There are also patients in terrible jobs who would rather sacrifice the usual benefits of work to avoid the stress, misery, or danger of their current job. For these patients, the “gains” reflect resignation and capitulation as much as anything else.
I had an uncertain approach to disability until I attended a lecture by a psychiatrist who researched chronic pain. I have listened to thousands of lectures in my career and dutifully record the CME hours for licensing and credentialing purposes. The evaluation forms for CME programs include questions inquiring whether the lecture was relevant to your practice and would influence the way you treat patients. To be nice to the lecturers and purveyors of CME, I usually put down a “3” or “4” out of “5” on the question about the influence on my treatment. In reality, it is unusual that I learn anything that will really alter what I do. The treatment of many conditions is relatively set and there are an increasing number of guidelines to provide a schema for care. Hearing a really new way of thinking about care is unusual.
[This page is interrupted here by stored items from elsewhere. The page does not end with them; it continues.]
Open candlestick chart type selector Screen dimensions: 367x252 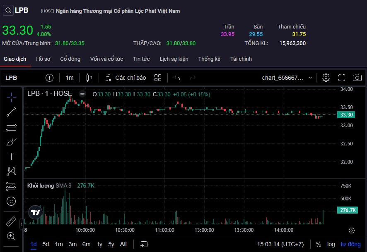coord(89,78)
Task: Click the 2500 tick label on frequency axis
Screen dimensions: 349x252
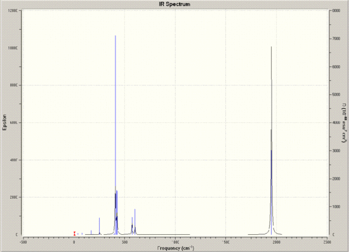Action: click(x=327, y=242)
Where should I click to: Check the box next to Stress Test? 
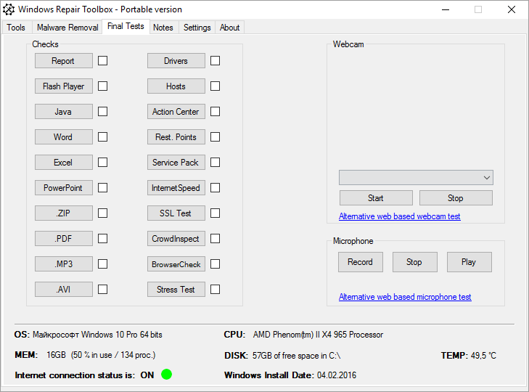[x=215, y=290]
The lecture by the psychiatrist was different. His ideas really changed my view because he questioned the concept of secondary gain, advocating a different language or idiom for the people seeking disability. To this scholar, some of the people seeking disability for “secondary gain” were actually experiencing a secondary loss. The sources of the loss were many: loss of pride and self-esteem, loss of human contact and engagement, and loss of tangible accomplishment and achievement. As the psychiatrist said, even with a regular check from the government, sitting at home can be an isolating and boring existence.
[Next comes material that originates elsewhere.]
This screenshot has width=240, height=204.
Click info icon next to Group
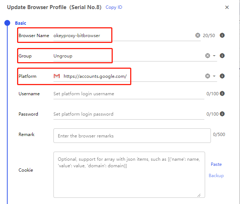pos(222,56)
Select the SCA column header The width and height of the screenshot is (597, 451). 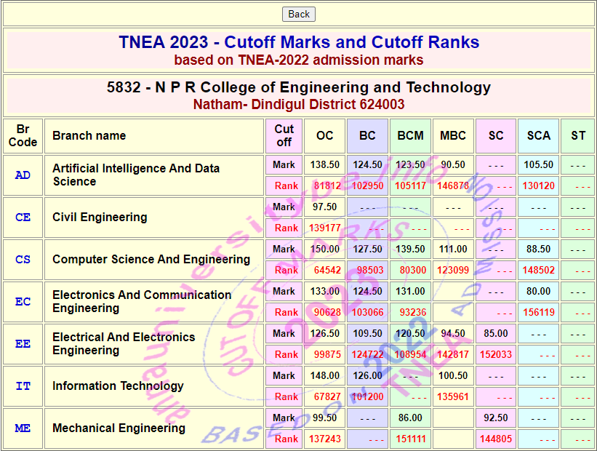click(x=538, y=135)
In this view, some patients who seek disability in the absence of physical limitation may have emotional limitation, with the request not to work emblematic of underlying psychological or characterologic disturbance. To the psychiatrist, the request for disability could be a symptom, a signal for help. While the idea of secondary gain can call forth resentment and derision, the idea of secondary loss calls forth sympathy and understanding.
And Not Everyone Loses
Having assimilated this viewpoint, I began to shift not only my practice but also my teaching. When one of the fellows evaluating a patient for disability would glibly say that the goal was secondary gain, I would challenge him, “Where is the gain?” The fellow would usually say, “The patient doesn’t have to work,” to which I would reply, “Would you exchange your job for a life on disability?” So far, no one has said “yes.”